Willingmann: Nettoverdienst für Studierende entscheidend
Der SPD-Politiker betonte, dass es für Studierende entscheidend sei, dass vom Nebenverdienst während des Studiums möglichst viel netto bleibe. Andernfalls drohe eine Abwanderung in Schwarzarbeit oder informelle Beschäftigung. „Nebenverdienste sind für viele Studierende existenziell, und sie müssen legal und attraktiv bleiben“, warnte Willingmann.
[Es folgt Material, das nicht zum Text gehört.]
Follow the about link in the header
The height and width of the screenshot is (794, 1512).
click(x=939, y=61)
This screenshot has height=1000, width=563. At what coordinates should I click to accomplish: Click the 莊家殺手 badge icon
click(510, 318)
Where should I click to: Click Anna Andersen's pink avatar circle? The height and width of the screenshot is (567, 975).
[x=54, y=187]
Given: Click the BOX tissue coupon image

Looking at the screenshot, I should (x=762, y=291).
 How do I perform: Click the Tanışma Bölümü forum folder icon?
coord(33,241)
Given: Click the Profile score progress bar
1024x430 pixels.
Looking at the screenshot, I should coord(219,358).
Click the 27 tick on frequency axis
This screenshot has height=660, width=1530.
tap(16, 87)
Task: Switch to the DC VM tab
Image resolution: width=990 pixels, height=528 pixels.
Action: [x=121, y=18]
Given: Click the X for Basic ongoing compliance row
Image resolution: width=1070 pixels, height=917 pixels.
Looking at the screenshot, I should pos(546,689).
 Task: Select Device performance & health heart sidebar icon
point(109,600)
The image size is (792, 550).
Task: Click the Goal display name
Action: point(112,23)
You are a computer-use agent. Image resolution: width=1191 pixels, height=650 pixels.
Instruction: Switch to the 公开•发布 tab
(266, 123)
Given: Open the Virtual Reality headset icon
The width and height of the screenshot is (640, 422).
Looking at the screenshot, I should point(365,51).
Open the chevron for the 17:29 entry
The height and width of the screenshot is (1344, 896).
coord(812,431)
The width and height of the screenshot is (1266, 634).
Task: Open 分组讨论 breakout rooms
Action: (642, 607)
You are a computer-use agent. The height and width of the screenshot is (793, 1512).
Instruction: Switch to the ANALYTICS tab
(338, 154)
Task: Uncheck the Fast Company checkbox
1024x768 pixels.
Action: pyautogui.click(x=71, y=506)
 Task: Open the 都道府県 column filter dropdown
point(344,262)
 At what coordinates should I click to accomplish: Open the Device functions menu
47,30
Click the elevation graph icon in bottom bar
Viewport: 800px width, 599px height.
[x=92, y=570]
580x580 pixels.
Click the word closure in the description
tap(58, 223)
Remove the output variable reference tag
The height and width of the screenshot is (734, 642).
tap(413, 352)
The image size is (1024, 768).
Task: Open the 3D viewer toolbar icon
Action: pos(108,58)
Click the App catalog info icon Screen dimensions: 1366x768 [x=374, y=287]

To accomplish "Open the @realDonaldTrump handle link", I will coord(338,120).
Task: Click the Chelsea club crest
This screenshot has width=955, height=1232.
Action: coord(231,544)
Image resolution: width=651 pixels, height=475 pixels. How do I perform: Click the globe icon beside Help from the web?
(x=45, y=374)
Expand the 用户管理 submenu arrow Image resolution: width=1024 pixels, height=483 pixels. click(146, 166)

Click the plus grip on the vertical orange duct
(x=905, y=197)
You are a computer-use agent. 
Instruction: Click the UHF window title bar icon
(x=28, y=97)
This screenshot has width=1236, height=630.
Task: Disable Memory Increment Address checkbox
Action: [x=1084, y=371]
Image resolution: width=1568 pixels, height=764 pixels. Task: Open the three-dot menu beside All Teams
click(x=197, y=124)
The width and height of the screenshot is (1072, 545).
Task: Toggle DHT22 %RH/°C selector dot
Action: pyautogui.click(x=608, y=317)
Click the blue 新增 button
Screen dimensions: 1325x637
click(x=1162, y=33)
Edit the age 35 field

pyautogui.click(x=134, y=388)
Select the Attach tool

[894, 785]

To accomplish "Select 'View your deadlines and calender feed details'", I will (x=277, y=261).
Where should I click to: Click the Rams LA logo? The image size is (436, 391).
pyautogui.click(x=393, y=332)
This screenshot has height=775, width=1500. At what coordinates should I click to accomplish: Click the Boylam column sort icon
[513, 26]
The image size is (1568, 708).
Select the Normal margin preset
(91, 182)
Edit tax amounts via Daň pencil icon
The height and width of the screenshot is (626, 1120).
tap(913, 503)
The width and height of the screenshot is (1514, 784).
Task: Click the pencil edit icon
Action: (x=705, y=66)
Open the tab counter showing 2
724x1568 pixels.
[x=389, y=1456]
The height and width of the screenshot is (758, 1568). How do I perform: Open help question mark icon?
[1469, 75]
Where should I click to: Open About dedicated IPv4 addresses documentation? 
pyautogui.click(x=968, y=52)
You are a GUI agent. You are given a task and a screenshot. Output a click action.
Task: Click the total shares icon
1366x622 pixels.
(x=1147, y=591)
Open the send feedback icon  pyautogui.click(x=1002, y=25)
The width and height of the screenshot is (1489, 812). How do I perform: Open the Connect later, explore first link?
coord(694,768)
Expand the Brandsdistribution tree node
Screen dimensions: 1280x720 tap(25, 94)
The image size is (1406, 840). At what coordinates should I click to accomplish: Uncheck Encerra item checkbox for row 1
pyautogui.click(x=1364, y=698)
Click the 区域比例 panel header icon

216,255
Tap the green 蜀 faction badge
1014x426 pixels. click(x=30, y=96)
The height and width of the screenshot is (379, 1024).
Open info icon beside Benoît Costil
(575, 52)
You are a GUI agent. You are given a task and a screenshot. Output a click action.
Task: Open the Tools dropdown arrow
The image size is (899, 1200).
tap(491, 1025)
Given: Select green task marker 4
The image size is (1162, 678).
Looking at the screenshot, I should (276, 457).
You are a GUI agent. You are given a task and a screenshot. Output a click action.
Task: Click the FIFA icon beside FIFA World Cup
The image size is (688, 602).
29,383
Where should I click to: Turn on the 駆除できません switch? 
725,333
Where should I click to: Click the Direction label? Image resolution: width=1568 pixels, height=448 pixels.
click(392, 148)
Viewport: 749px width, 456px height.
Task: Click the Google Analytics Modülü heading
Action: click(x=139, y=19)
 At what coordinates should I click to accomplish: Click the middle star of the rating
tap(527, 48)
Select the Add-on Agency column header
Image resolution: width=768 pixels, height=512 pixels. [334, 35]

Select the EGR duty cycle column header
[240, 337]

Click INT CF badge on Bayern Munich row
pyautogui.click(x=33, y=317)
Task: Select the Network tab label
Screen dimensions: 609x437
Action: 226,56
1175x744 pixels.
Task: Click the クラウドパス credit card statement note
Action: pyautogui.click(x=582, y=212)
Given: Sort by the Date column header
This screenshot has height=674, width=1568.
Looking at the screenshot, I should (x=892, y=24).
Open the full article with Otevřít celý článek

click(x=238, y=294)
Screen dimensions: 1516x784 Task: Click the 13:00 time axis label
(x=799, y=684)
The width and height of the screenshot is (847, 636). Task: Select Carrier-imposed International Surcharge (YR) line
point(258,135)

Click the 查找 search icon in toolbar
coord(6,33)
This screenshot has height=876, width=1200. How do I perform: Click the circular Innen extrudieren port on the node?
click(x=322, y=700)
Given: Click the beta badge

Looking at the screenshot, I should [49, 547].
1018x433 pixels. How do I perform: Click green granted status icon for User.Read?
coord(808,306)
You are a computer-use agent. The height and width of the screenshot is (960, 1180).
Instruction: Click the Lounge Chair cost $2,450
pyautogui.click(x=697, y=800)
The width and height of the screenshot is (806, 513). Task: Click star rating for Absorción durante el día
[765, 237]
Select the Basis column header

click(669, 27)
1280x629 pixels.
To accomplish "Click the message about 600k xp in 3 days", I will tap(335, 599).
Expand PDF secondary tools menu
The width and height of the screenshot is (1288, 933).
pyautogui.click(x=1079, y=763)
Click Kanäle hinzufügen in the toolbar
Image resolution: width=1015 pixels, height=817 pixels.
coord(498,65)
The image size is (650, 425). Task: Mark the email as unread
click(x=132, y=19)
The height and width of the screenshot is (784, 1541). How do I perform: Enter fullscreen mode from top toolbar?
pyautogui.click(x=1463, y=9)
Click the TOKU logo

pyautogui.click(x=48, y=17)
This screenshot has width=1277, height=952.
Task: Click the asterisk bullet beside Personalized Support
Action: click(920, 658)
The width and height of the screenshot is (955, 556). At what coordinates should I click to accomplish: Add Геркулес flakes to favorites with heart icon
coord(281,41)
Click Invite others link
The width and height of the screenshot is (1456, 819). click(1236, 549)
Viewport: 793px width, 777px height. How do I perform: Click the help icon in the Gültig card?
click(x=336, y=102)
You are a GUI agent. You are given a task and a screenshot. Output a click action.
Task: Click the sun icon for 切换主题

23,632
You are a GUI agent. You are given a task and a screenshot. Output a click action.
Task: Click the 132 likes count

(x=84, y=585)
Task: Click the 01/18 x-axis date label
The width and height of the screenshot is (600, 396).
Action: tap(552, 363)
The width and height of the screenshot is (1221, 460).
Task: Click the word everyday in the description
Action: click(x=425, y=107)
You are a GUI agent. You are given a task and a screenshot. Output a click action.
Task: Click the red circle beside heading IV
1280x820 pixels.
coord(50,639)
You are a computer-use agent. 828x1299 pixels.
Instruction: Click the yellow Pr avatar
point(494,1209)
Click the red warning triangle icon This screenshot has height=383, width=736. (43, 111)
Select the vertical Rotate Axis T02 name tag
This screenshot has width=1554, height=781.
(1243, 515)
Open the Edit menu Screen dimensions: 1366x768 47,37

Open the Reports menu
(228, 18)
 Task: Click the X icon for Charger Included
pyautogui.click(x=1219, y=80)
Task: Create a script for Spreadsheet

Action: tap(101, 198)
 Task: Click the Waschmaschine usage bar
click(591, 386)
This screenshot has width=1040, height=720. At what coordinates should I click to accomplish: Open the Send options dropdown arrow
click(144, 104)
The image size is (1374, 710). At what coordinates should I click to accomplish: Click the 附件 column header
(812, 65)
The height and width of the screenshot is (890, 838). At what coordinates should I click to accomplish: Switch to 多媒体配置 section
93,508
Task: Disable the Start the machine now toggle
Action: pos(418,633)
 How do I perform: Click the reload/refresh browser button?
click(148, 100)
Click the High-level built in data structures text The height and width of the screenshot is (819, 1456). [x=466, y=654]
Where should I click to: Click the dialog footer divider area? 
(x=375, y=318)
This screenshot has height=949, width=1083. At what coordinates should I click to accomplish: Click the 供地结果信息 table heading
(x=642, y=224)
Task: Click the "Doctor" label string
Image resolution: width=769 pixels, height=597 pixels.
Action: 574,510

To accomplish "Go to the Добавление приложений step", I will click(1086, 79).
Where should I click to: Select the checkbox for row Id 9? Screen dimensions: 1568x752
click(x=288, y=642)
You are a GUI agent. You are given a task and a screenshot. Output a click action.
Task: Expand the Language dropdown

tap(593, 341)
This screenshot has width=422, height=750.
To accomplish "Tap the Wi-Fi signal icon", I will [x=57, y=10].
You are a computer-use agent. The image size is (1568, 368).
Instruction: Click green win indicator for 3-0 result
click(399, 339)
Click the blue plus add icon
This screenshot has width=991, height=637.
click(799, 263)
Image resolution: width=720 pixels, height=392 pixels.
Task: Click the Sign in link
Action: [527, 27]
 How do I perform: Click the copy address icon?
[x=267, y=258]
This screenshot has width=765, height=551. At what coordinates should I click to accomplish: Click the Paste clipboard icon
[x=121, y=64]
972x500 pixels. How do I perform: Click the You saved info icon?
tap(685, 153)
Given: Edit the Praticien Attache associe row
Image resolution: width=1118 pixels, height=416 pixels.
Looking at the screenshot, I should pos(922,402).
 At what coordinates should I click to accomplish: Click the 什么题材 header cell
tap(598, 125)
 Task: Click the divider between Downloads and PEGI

Hintergrund der geplanten Reform
Die Alterssicherungskommission hatte vorgeschlagen, Minijobs künftig weitgehend in reguläre sozialversicherungspflichtige Beschäftigung zu überführen. Ziel ist es, den Aufbau eigener Rentenansprüche zu stärken und die Zahl der Beitragszahler zu erhöhen. Ausnahmen sieht die Kommission unter anderem für Schülerinnen und Schüler vor – nicht jedoch explizit für Studierende.
Bedeutung für Studierende in Sachsen-Anhalt
In Sachsen-Anhalt sind zahlreiche Studierende auf Minijobs angewiesen, um ihr Studium zu finanzieren. Laut aktuellen Daten arbeiten rund 30 Prozent der Studierenden im Land neben dem Studium, viele davon in Minijobs. Eine Umstellung auf sozialversicherungspflichtige Beschäftigung würde ihre Nettoeinkommen deutlich schmälern.
Willingmann kündigte an, sich auf Bundesebene für eine entsprechende Ausnahmeregelung einzusetzen. „Die Studierenden dürfen nicht die Leidtragenden einer ansonsten sinnvollen Reform sein“, so der Spitzenkandidat.